There was a time when Roger would have been awed and delighted by a call from the President of the United States. Now it was an annoyance; it meant taking time away from his guitar. He hardly listened to what the President had to say. He was struck by the care on Dash’s face, the deep lines that had not been there a few days before, the sunken eyes. Then he realized that his interpretation circuits were exaggerating what they saw to call his attention to the changes; he overrode the mediation circuits and saw Dash plain.
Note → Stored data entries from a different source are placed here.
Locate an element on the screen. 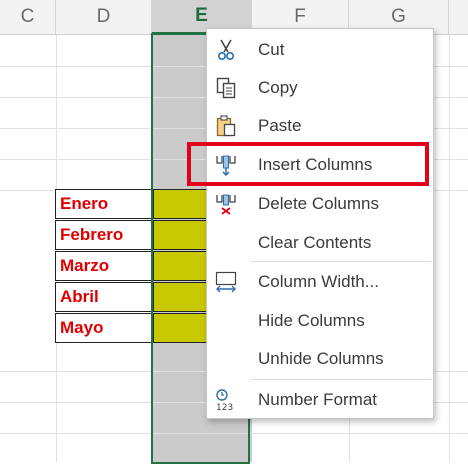 This screenshot has height=464, width=468. highlight-box is located at coordinates (308, 164).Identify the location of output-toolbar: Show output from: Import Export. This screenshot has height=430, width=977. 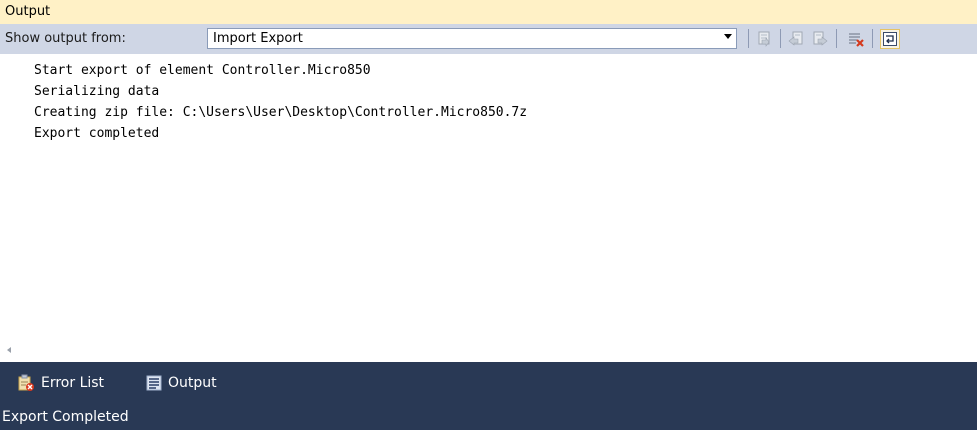
(488, 39).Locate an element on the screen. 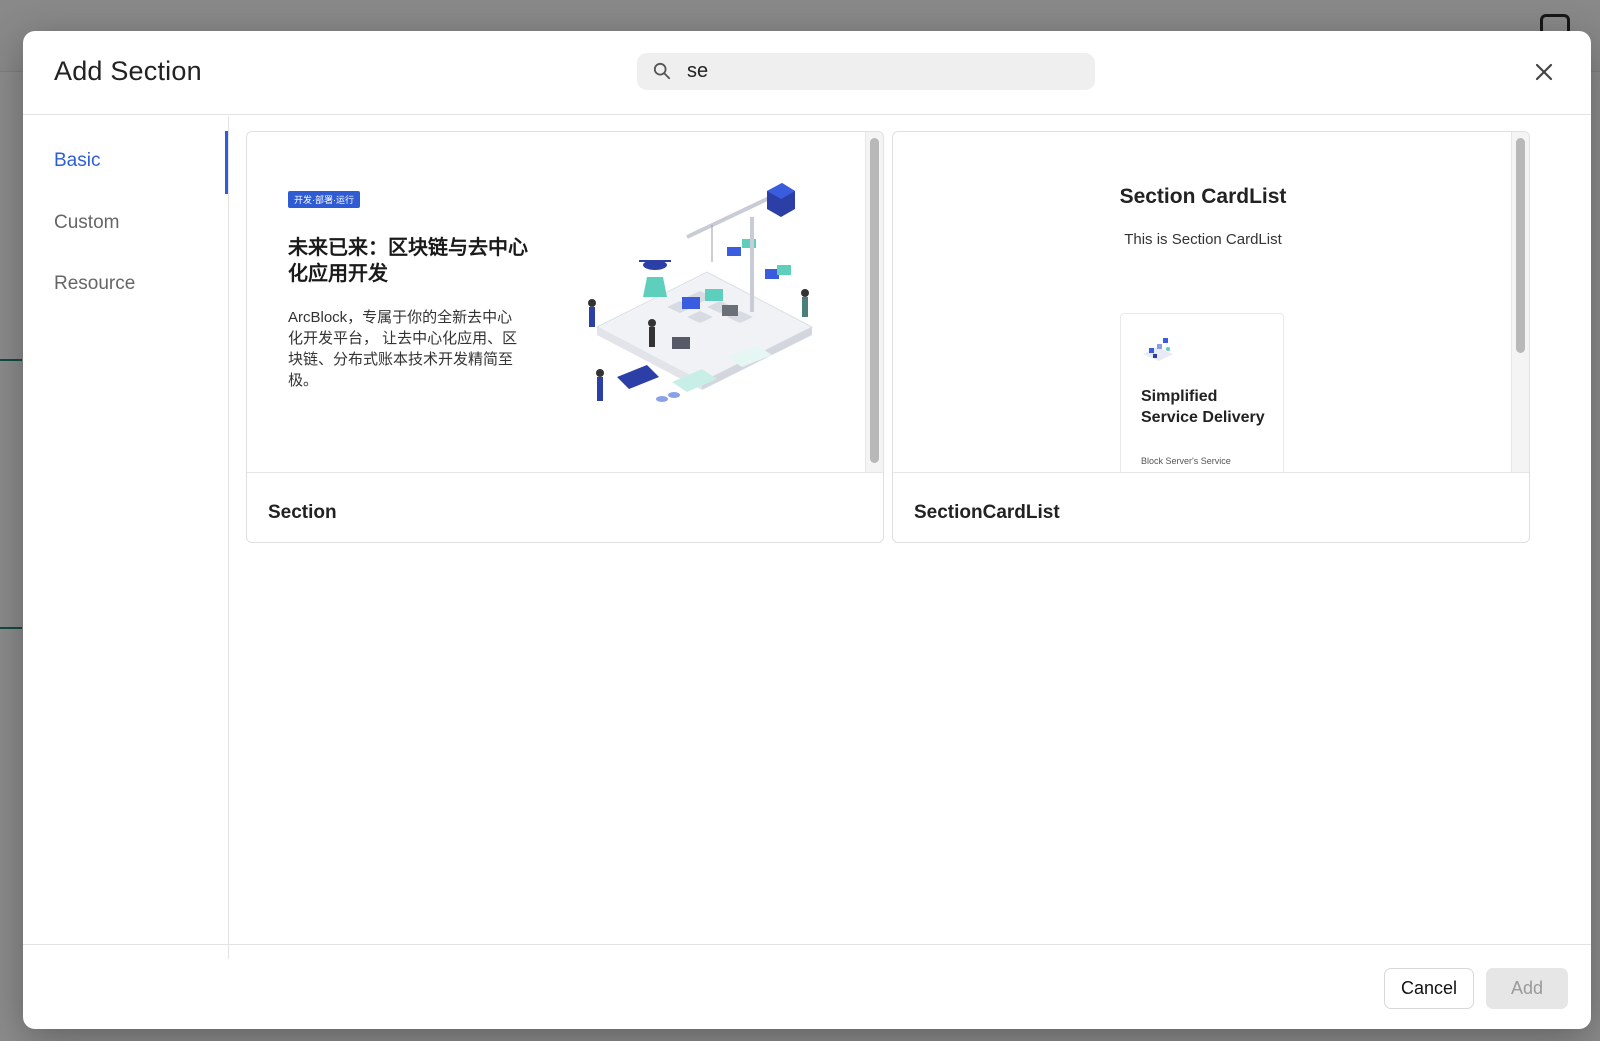 Image resolution: width=1600 pixels, height=1041 pixels. sidebar-item-basic: Basic is located at coordinates (77, 161).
But he was still careworn. His voice was all warmth and good fellowship as he asked Roger how things were going. Was there anything Roger needed? Could he think of an ass to kick to get things goin’ right? “Everything’s fine, Mr. President,” Roger said, amusing himself by letting his trick eyes deck the President’s face out in Santa Claus beard and red tasseled cap, with a bundle of intangible gifts over his shoulder.
“Sure now, Roger?” Dash pressed. “You’re not forgetting what I told you: whatever you want, you just yell.”
“I’ll yell,” Roger promised. “But I’m doing fine. Waiting for the launch.” And waiting for you to get off the phone, he thought, bored with the conversation.
The President frowned. Roger’s interpreters immediately changed the image: Dash was still Santa Claus, but ebony black and with enormous fangs. “You’re not overconfident, are you?” he asked.
“Well, how would I know if I was?” Roger asked reasonably. “I don’t think so. Ask the staff here; they can tell you more about me than I can.”
He managed to terminate the conversation a few exchanges later, knowing that the President was unsatisfied and vaguely troubled, but not caring much. There was less and less that Roger really cared about, he thought to himself. And he had been truthfuclass="underline" he really was looking forward to the launch. He would miss Sulie and Clara. He was, in the back of his mind, faintly worried about the danger and the duration of the trip. But he was also buoyed up with anticipation of what he would find when he got there: the planet he was made to inhabit.
He picked up the guitar and started again on the Segovia, but it did not go as well as he would like. After a time he realized that the gift of absolute pitch was also a handicap: Segovia’s guitar had not been tuned to a perfect 440 A, it was a few Hertz flat, and his D string was almost a quarter-tone relatively flatter still. He shrugged — the bat wings flailed with the gesture — and put the guitar down.
For a moment, he sat upright on his guitar chair, straightbacked and armless, inviting his thoughts.
Something was troubling him. The name of the something was Dorrie. Playing the guitar was pleasant and relaxing, but behind the pleasure was a daydream: a fantasy of sitting on the deck of a sailboat with Dorrie and Brad, and casually borrowing Brad’s guitar and astonishing them all.
In some arcane way all the processes of his life terminated in Dorrie. The purpose of playing the guitar was to please Dorrie. The horror of his appearance was that it would offend Dorrie. The tragedy of castration was that he would fail Dorrie. Most of the pain had lifted from these things, and he could look at them in a way that had been impossible a few weeks before; but they were still there buried inside him.
He reached for the phone, and then drew back his hand.
Calling Dorrie was not satisfactory. He had tried that.
What he really wanted was to see her.
That, of course, was impossible. He was not allowed to leave the project. Vern Scanyon would be furious. The guards would stop him at the door. The telemetry would reveal at once what he was doing; the closed-circuit electronic surveillance would locate him at every step; all the resources of the project would be mobilized to prevent his leaving.